Earthy, Wonderful...

So much of the literature of the late Twentieth Century was cynical, formulaic and predictable. Some became bestsellers (Lamb's "I Know This Much Is True"). Others won awards (Anything by Rushdie--whose formula is to be so weird that it must be presumed genius). With such fare glutting the market, it seemed that works could only be distinguished by the depth of suffering and lack of communication. Authors became ever more navel-gazing in their thoughts, faux introspection and angst. What was once innovative and new became trite. The art of subtlety was all but lost. It is amazing that any enduing work could spring from such a milieu. Yet several did.One masterpiece born of the later half of the Twentieth Century was Godric. Godric is the tale of an all too human man. The great theme of Godric is the difference between reality and truth. Godric's triumph is not his own but that of the God who shines through all his weaknesses. Frederick Buechner is a writer of great subtlety and a master of his craft. Filled with earthy wisdom and wonderful truth, Godric is not only one of Buechner's best books--it is one of the greatest books of its time.

Both irreverant and reverant

I was struck first by the creativity of Buechner. Godric was a historic figure, but Buechner's fleshing him out and delving into his soul were much more fascinating than the interesting historic facts. Secondly I was stuck by how well the story is crafted, in style and character development and progression of the story. There are scattered gems of commentary on human nature and theology. As other reviewers have pointed out, while part of us is appalled at some of Godric's thoughts and deeds, another part of us recognizes these dark shortcomings in ourselves. A book about humanity, sin and grace. Strangely, though a book that is at times raunchy and violent and appalling, it is also an honest book that can strengthen faith. Godric will be hard to forget.

A Wonderful Read!

This is one of the greatest novels of the century. The style is unique: raw, earthy, yet poetic. Try reading it aloud and you quickly fall into a singsong rhythm that reinforces, rather than detracts from, the polish of the writing. _Godric's_ themes are deep as Wear, from the nature of friendship to the difference between religion and faith. This is one you'll read over and over; get several copies, since you'll want to loan it often and not everyone will want to give it back!
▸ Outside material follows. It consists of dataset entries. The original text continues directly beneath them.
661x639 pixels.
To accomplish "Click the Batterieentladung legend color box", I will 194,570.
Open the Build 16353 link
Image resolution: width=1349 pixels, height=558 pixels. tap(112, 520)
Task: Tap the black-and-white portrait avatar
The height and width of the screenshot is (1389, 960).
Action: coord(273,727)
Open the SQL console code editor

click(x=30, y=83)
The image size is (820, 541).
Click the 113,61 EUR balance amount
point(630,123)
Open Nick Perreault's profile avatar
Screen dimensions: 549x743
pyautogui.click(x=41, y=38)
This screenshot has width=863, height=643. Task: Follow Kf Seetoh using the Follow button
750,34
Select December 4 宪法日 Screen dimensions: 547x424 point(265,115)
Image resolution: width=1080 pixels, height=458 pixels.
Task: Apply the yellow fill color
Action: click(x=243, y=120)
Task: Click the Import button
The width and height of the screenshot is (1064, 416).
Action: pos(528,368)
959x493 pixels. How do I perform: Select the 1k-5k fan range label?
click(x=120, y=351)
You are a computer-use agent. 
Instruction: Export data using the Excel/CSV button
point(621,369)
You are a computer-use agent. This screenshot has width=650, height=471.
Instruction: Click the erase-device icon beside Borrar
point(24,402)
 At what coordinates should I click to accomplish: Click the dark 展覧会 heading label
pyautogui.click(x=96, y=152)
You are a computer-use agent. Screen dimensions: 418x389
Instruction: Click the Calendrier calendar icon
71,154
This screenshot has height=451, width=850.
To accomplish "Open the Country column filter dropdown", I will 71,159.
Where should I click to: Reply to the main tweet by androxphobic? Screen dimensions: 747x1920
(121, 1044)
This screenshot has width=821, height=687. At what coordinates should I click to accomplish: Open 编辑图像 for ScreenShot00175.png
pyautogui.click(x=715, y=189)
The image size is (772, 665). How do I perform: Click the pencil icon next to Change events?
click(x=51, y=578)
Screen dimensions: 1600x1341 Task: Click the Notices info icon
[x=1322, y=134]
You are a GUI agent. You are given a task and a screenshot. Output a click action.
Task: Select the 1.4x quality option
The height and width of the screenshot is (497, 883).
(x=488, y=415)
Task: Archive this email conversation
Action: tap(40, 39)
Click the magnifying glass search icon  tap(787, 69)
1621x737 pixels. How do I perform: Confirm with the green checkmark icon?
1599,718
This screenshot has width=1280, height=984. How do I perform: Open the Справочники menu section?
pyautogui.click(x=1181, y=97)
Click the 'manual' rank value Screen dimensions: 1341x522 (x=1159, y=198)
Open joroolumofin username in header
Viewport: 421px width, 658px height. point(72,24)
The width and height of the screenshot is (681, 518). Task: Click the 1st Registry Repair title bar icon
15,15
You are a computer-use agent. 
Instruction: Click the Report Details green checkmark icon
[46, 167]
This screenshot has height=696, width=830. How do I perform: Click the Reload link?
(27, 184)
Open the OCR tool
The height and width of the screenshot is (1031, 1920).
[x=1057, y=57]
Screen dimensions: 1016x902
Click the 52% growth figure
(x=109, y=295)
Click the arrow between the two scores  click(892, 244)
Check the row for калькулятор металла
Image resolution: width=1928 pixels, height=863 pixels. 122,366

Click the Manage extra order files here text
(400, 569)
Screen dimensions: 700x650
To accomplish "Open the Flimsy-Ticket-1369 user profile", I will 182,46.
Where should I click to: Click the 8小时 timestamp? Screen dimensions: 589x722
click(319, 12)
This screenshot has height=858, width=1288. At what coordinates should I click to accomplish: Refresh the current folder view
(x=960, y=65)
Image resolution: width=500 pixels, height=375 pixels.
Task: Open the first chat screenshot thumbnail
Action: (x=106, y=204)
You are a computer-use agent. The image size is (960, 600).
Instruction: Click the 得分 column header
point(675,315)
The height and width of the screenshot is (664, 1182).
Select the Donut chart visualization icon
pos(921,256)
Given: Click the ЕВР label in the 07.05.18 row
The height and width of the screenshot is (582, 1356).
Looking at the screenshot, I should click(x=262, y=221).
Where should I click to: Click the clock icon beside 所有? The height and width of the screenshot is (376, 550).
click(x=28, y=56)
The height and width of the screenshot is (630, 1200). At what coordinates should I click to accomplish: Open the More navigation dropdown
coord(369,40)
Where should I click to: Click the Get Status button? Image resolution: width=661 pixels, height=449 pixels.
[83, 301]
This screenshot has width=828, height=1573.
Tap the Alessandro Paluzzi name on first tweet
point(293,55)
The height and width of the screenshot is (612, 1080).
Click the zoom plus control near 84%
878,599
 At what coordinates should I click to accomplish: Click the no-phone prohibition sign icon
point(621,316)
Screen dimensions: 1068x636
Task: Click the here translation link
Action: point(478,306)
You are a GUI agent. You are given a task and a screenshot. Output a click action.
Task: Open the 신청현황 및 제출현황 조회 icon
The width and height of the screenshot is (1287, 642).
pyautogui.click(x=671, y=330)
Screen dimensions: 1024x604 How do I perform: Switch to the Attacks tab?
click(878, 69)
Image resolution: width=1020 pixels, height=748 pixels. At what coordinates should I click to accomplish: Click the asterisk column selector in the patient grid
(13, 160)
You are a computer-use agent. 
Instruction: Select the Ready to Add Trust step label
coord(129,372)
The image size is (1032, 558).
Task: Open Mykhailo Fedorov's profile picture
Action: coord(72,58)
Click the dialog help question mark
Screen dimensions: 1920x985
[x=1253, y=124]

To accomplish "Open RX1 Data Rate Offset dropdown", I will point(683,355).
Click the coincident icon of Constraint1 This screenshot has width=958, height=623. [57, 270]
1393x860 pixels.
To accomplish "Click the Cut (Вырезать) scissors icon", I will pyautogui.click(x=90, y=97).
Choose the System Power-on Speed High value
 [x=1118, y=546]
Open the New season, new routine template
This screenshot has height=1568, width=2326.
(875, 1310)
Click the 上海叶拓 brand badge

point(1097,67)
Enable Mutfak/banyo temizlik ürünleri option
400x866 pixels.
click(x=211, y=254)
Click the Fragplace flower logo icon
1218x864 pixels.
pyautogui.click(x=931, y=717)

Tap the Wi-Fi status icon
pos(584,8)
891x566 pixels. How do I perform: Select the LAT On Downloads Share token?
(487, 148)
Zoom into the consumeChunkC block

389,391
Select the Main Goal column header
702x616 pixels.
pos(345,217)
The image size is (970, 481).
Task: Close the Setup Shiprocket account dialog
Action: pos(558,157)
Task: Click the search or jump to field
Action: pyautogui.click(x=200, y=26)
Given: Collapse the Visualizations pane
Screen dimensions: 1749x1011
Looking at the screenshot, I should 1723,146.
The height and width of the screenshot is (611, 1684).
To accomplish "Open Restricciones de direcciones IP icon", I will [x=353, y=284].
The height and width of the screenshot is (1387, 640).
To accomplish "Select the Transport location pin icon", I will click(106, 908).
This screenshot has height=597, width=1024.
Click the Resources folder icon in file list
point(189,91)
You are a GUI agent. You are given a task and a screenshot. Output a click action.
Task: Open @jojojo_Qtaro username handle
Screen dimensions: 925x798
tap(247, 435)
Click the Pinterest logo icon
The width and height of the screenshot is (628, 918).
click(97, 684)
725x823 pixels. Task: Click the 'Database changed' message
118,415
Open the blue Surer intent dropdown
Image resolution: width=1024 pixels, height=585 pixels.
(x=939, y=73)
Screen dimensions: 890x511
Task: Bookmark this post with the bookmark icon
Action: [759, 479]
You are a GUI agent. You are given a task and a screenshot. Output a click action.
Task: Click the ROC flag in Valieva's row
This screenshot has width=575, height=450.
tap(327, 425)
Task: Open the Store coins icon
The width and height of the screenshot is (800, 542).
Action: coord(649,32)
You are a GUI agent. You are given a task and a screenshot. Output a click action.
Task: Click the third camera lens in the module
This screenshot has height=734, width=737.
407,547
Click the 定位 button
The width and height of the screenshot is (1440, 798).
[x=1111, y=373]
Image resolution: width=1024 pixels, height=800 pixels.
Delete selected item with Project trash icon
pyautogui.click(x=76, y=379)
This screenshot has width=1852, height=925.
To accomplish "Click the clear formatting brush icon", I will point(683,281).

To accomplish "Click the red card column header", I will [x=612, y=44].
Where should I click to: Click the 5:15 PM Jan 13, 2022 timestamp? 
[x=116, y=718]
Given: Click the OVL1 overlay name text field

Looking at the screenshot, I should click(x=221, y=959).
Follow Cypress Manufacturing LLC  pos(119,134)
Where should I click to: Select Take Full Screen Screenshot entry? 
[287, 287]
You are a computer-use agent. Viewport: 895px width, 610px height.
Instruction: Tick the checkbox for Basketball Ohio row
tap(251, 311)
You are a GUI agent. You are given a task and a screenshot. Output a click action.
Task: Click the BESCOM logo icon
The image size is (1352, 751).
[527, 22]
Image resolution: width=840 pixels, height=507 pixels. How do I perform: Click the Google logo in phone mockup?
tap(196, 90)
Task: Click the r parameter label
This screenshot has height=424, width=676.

Thought-provoking and disturbing.

The lasciviousness and depravity Buechner presents in this medieval monk and the emptiness of his ascetic attempts to discipline his own lusts are enough to disgust the reader -- until the reader begins to recognize that he or she is not that entirely different...This book is dark and oppressive -- but in such a way that the reader is drawn to it, identifying with the miserable struggles of the title character. It's not the easiest of books to read, and not likely the type of feel-good book you'll want to lounge on the beach and read, but it's certainly a book that should not be missed!